New York City Hall says Queens Casino is not bound by indoor vaccination rule – NBC New York


New York City’s rule of requiring proof of COVID-19 vaccination in indoor entertainment venues may seem straightforward. But Blasio’s administration said the decree did not apply to one of the biggest entertainment venues in the five arrondissements.

Resorts World Casino, a million-square-foot indoor entertainment space in Queens, does not have to verify players’ proof of vaccination, according to the mayor’s office.

Why is a large indoor casino exempt from the same rule that applies to tens of thousands of other indoor dining and entertainment businesses? The mayor’s office said Resorts World can set its own policy on vaccination checks because the company operates on New York state property.

Governor Kathy Hochul has yet to respond to an I-Team investigation asking whether the state can – or should – require the huge casino to comply with city regulations.

Last month, I-Team hidden camera video confirmed that casino staff were welcoming players without any request for proof of vaccination. Security guards have asked customers to temporarily remove face masks, but only so that surveillance cameras can see their faces. But hundreds of players were allowed in without any questions about their vaccination records.

Dan Bank, spokesperson for Resorts World, did not respond directly to questions about whether the Queens Casino ever checks guests for proof of vaccination.

“We have a series of health protocols in place as part of our 21-point safety plan, which includes a mandate to vaccinate customers when they dine at indoor restaurants,” Bank wrote in an e- mail to the I-Team.

Although a sign at the casino’s food court read “Proof of vaccination required before you can take your order,” I-Team members were able to order food, sit at a table and order food. eat – without any staff member asking for proof of vaccination.

Other signs on the casino floor suggest the business is subject to the city’s executive decree. Near the entrances, above one of the casino bars, and near the security checkpoints, there are signs that read: “New York City requires you to be vaccinated against COVID-19 to enter. this company. “

Despite this message to players on the casino floor, a copy of the casino security plan states that “guests and team members who are not yet fully vaccinated against COVID-19 will be asked to wear face masks on the property. “

The mixed messages may explain why Resorts World Casino is among the city’s businesses receiving the most 311 complaints from New Yorkers alleging violations of the city’s rule.

Between August 13 and October 31, the I-Team found 3,005 complaints to 311 about indoor sites not checking vaccination cards. Resorts World Casino has been the subject of 22 complaints. The communities attracting the most complaints are Astoria and Midtown, two neighborhoods with a high concentration of restaurants and bars.

Andrew Rigie, executive director of the NYC Hospitality Alliance, cautioned against drawing too many conclusions from 311 calls.

“Based on the 311 calls, you might have someone calling and calling and calling to complain, so you really have to go in and look at the data,” Rigie said. “The vast majority of restaurants comply with this requirement. “

Indeed, the restaurant with the most complaints is an Astoria company that doesn’t even allow patrons to dine inside – and therefore is not required to check vaccine status. The owner and manager of Yes Chef Wine Bar on 30e Avenue says they limit seating at their sidewalk and street tables – precisely because they’re uncomfortable asking customers to produce immunization cards.

The city has started enforcing rules requiring workers and customers to be vaccinated to enter restaurants, museums and places of entertainment. NBC New York’s Anjali Hemphill reports.
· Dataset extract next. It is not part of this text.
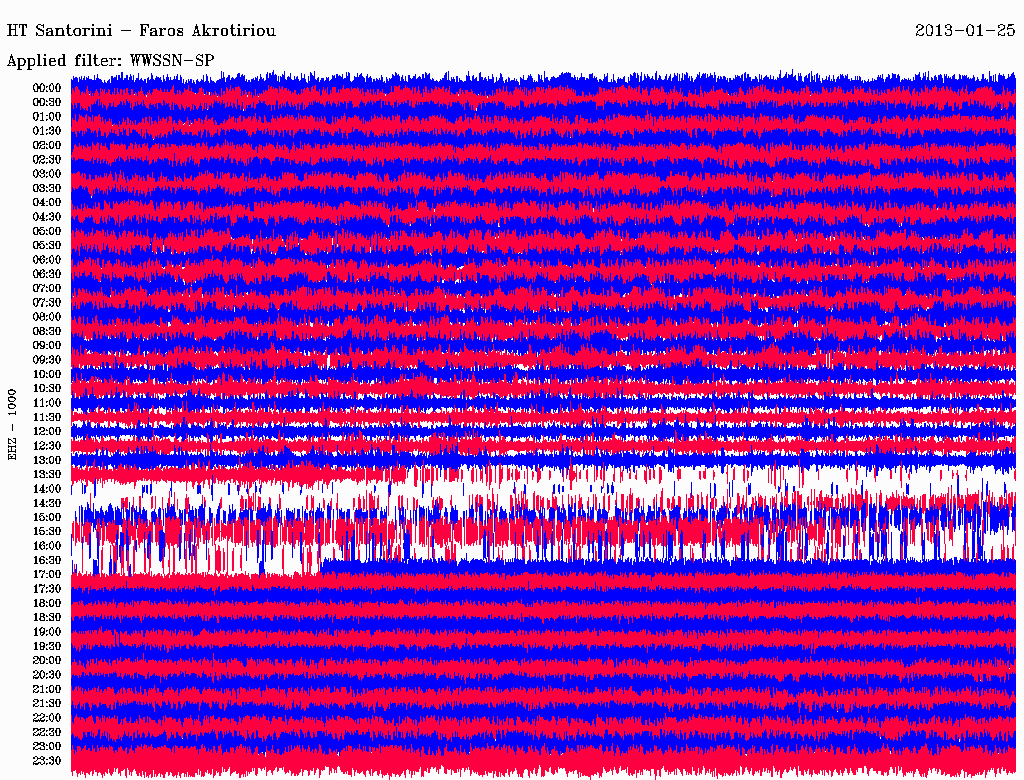Click the 21:30 time row label

47,703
Despite this, 311 callers complained after seeing a sign in the restaurant window explaining that they did not “distinguish” between vaccinated and unvaccinated customers.
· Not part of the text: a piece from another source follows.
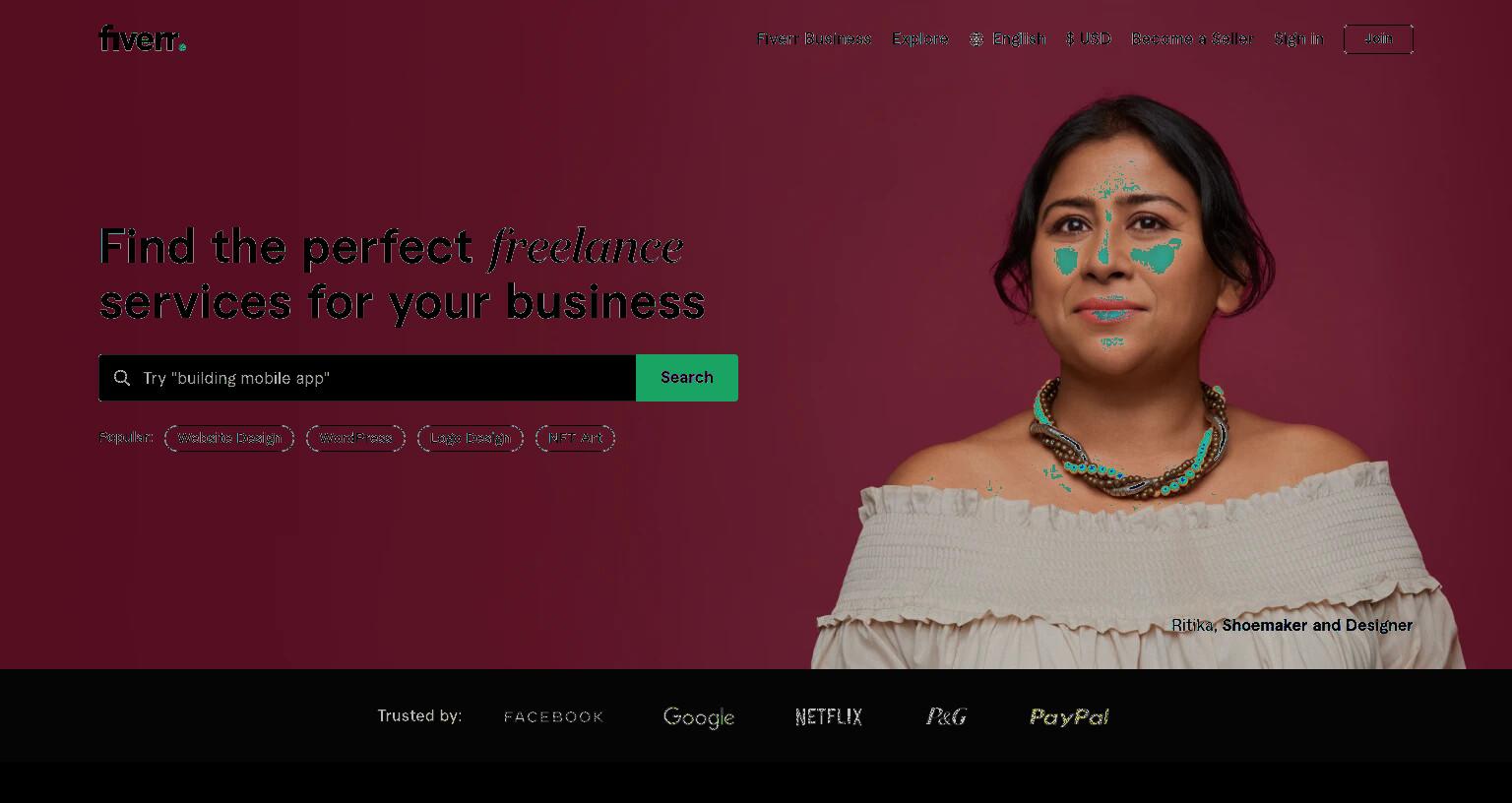The width and height of the screenshot is (1512, 803).
Task: Open the Explore menu
Action: [920, 39]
“We’re not the bad guys people say,” said Phillip Chorba, the restaurant manager. “We just don’t want to have someone inside because we don’t want to check your medical records. “

Mitch Schwartz, spokesperson for Mayor Bill de Blasio, said the vast majority of restaurants check vaccination cards in the hopes that customers would gain confidence to dine at the restaurant.
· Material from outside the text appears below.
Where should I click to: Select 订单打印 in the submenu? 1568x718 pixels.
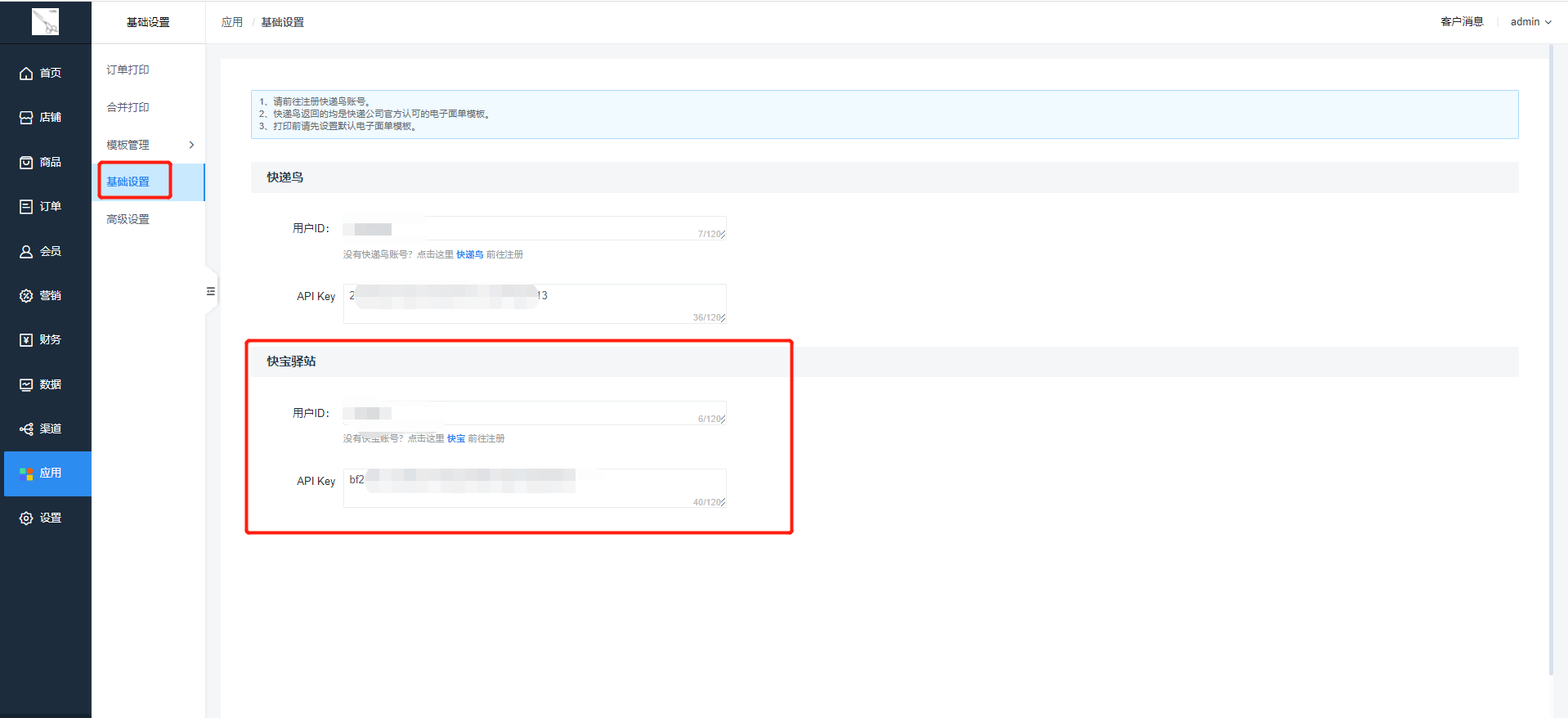[x=128, y=70]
“Businesses are as concerned about the safety of staff and customers as we are,” said Schwartz. “That’s why over 92% of the companies we inspect comply with the Key to NYC mandate. ”

New York City Emergency Executive Order No. 225, signed August 16e, states that guests must show proof of vaccination to enter the ‘interior parts of. . … cinemas, concert or music halls, adult entertainment, casinos ”and many other places in the city surrounded by walls and a roof.

November 1st, the city had carried out 56,500 inspections, resulting in 8,400 warnings for interior companies surprised not to check the status of vaccines. A first violation only results in a warning. The second infractions result in fines of $ 1,000 while the third infractions would cost a business $ 2,000. The fourth offense and all subsequent offenses result in fines of $ 5,000.

So far, only 22 fines of $ 1,000 each have been imposed for failing to verify vaccination cards.